The company hired North Point Advisors in November to shop the restaurant; first round bids are expected by month’s end. The M&A market is viewing Papa Murphy’s as a shining star amid a sea of mediocre acquisition targets, a buyside source familiar with the situation said. Likewise, that means the company may garner a boom-era Ebitda multiple for Charlesbank. “The only healthy companies out there are going for pretty high valuations,” the source said. “That doesn’t mean all valuations are high, it just means there are so few pristine companies, that when they do come to market, everyone wants a piece.” (Or don’t you mean slice? Hey-o…)
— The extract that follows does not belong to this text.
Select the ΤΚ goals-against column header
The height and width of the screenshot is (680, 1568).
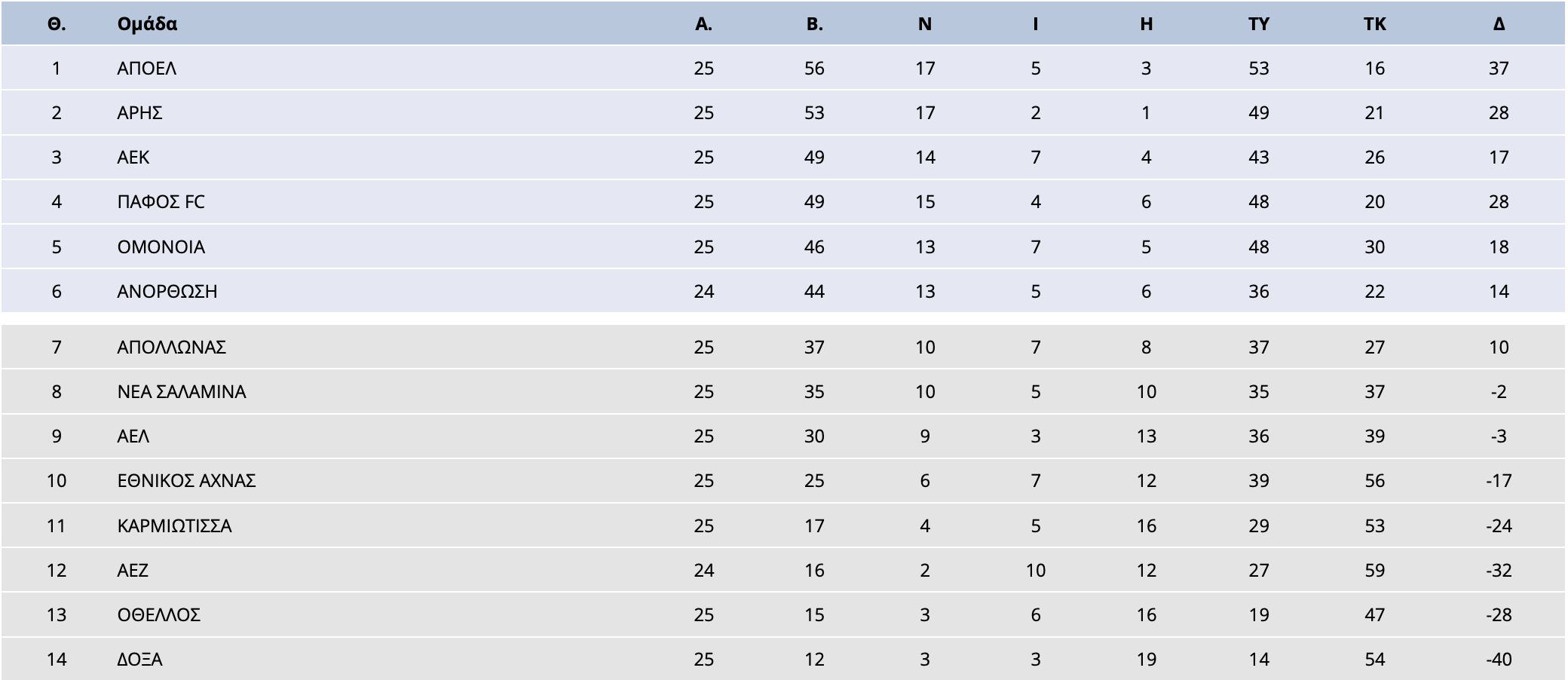tap(1375, 24)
Papa Murphy’s, with its franchise model, is one such healthy company (despite its rather unhealthy offerings). The company sells uncooked pizzas, may be an offshoot of the “bake your own pie” concept devised by Kramer on Seinfeld.
The company has $18 million in Ebitda and is expected to go for an 8x to 10x multiple, or up to $180 million. Private equity firms have been salivating over the asset, the source familiar with the deal said.
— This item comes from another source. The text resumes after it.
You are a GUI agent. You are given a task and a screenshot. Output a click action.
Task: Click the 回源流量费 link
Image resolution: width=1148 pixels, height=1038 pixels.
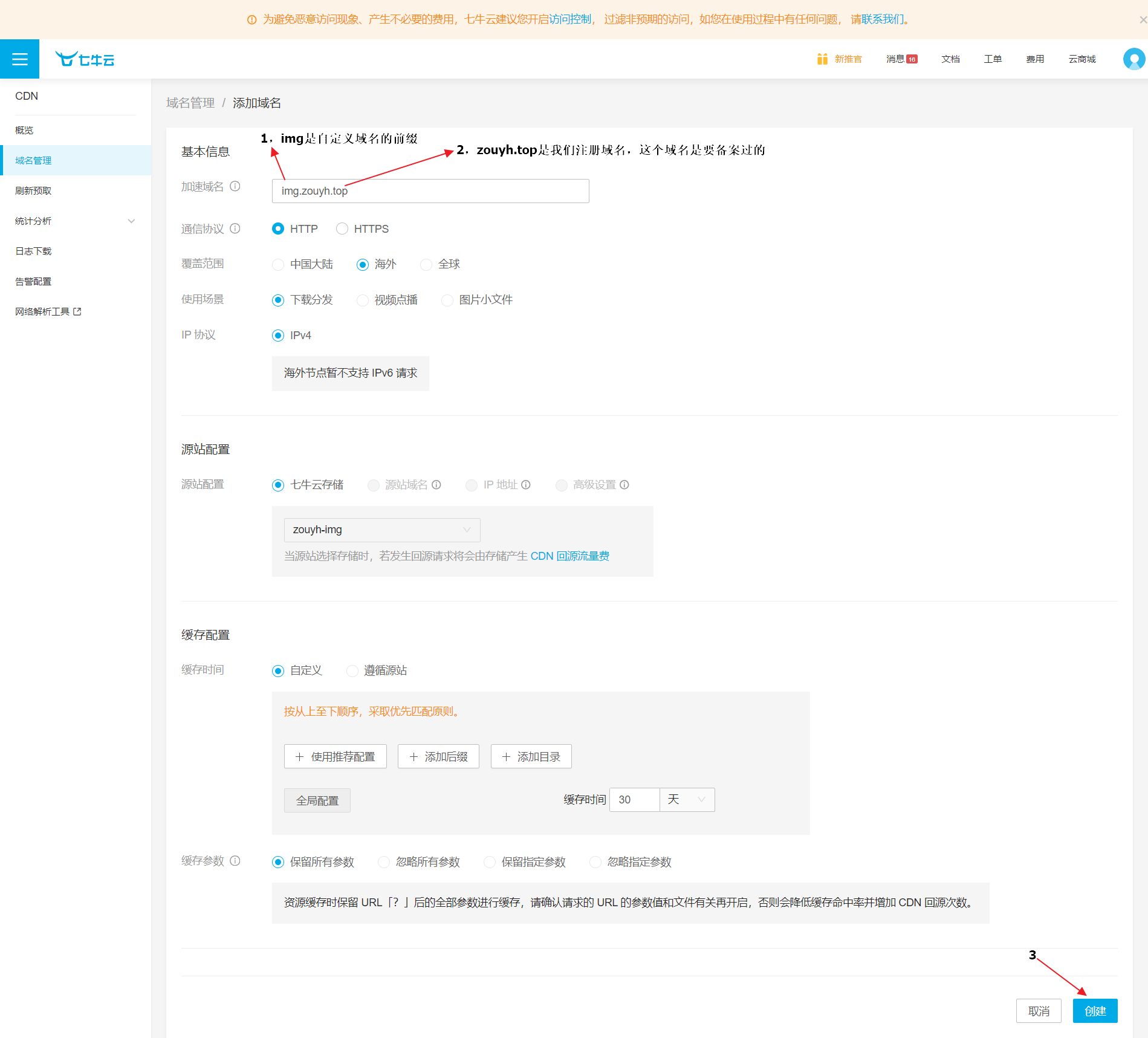tap(583, 556)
It’s not the first fast food restaurant to garner private equity affection since the downturn. Last summer Friedman Fleischer & Lowe purchased Church’s Chicken from Arcapita for an Ebitda multiple of between 6x and 7.8x. More than 10 buyout firms looked at the company during its Bank of America-led auction. Thanks to a sale-leaseback transactions, Arcapita made 2x its money net of all carried interest and fees.
Charlesbank bought Papa Murphy’s in 2004, using capital from Charlesbank Equity Fund V LP, a $590 million pool. The deal value was not available but it involved $100 million in senior bank debt. The company had roughly $350 million in sales in 2004.
Charlesbank knows what it’s like to be a “have” in a world of “have-nots.” The firm completed one of 2009’s hottest fundraises, collecting $1.5 billion in commitments for its seventh fund. The firm beat its target of $1.25 billion in five months.